I can't say enough about this album. I've been listening to it nonstop over the past month and it seems to get better with every consecutive listen. I bought it on Vinyl as well as I'm a bog vinyl junky. The lyrics are sophisticated. The production is stellar. The music is upbeat and yet very soothing. It's a ten. Across the board one of the best albums of the year in my opinion. I can't say enough. I have "liked" past Shins albums, however, this album is a little different. Overall, it seems the arrangement of the songs is more dynamic. It seemed to me on past Shins albums that some of the songs were a bit mundane and lacked real punch. Here the songwriting really stands out. This album is, in other words, "well crafted". I can't say enough good things about this.
Subtly Overwhelming Us All - Review written on July 26, 2007
* * * * *
Rating: 5 out of 5
3 customers found this review helpful, 4 did not.

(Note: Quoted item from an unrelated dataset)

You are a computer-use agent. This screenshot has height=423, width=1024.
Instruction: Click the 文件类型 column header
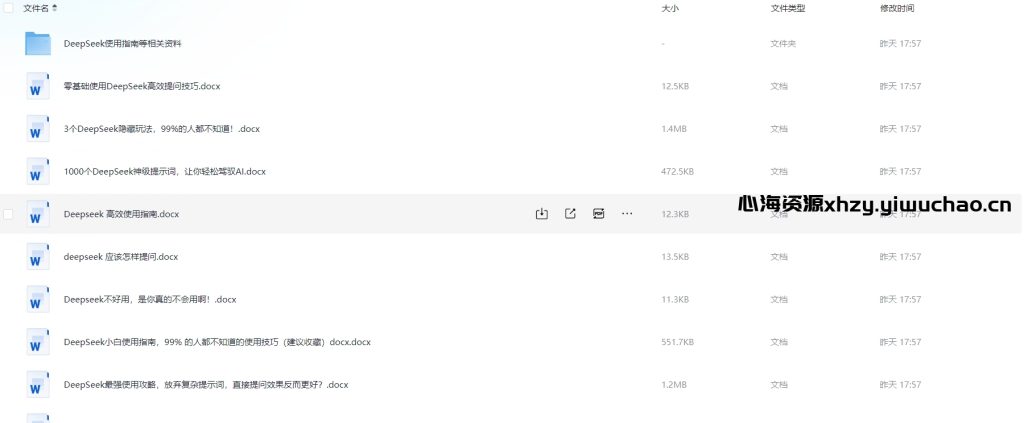(788, 8)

So slight as to be difficult to detect or describe; elusive: a subtle smile.
Difficult to understand; abstruse: an argument whose subtle point was lost on her opponent.
Able to make fine distinctions: a subtle mind.

Characterized by skill or ingenuity; clever.
Crafty or sly; devious.
Operating in a hidden, usually injurious way; insidious: a subtle poison.
Like a nearly perfect summer's day spent swimming in ocean - Review written on July 23, 2007
* * * *
Rating: 4 out of 5
2 customers found this review helpful, 1 did not.

Being the 145th reviewer here, there is little to add. Without delving too deeply into the music or musicians (I'll leave that for others), I would recommend "Wincing the Night Away" for its creativity and craft.

Listening to the songs is like a nearly perfect summer's day spent swimming in ocean: awash with sounds and enough surprises to keep from being lulled to sleep. I consider this recording to be one of those guilty pleasures--something I never thought I would like to this degree.
No wincing to be done HERE! - Review written on July 15, 2007
* * * * *
Rating: 5 out of 5

I never got a chance to listen to the Shins' first album Oh, Inverted World, but I picked up Chutes Too Narrow and enjoyed it; the only real problem there was that a lot of the songs were too short in that the band was building up to something but then decided to just end the songs. Well, I have absolutely no complaints about their latest album, Wincing the Night Away.

This was another one of those cases where the announced Saturday Night Live musical guest was an artist that I didn't know had any recent material out (and speaking of SNL, FYI: the woman singing with the band was Viva Voce vocalist Anita Robinson). But I was pleased because that's when I was first introduced to the single "Phantom Limb", which might be the best song on the album; but the funky "Sea Legs" runs a close second. And "Red Rabbits" and "Sleeping Lessons" are haunting yet enjoyable.

Other notables include "Australia", "A Comet Appears", "Turn On Me", and, well, everything else. While it's true that "wincing" usually denotes what one would do if something was bad, this album definitely won't have you doing that, so pick it up.